**WHAT YOU HAVE TO DO:**
Set down exactly the lines from the one containing "Task: Click the notification bell icon" through the last line of the records below, both included, and nothing else.
(DATA LISTING Opens)
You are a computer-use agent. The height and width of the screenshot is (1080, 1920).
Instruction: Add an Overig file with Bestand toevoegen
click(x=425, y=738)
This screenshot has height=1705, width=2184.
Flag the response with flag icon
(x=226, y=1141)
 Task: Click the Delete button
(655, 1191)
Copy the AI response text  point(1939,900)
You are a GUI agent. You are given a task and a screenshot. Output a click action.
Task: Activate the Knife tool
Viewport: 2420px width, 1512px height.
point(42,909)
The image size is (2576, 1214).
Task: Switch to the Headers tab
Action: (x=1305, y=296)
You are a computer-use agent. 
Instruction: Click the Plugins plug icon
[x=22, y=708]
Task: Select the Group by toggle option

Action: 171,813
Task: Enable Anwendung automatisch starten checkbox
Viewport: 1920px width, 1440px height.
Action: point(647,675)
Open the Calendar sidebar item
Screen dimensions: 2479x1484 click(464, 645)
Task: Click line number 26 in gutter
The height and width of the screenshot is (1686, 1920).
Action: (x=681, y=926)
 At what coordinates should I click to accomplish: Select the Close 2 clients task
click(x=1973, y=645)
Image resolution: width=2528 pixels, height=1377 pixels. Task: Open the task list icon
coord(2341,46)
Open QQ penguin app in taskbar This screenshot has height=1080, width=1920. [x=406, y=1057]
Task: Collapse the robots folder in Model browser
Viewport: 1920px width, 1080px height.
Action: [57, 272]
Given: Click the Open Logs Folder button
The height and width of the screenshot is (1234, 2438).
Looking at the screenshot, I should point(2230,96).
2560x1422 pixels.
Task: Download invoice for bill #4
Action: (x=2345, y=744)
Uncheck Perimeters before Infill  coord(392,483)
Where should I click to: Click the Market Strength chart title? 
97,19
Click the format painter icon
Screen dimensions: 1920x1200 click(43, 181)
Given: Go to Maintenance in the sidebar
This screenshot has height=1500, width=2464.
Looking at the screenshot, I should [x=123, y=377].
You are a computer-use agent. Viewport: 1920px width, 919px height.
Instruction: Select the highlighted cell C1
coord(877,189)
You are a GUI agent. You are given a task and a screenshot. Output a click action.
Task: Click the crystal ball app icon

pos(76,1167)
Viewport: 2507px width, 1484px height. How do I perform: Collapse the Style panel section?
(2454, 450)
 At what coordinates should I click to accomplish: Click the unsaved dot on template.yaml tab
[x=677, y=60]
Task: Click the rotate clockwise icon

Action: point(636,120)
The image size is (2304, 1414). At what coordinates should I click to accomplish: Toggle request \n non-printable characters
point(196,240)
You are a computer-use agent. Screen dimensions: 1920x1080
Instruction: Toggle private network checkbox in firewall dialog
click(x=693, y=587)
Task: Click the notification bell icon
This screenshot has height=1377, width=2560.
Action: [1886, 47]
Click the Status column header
(DATA LISTING Closes)
**YOUR RESPONSE:**
Task: Click the notification bell icon
This screenshot has height=1377, width=2560.
Action: [1886, 47]
Click the Status column header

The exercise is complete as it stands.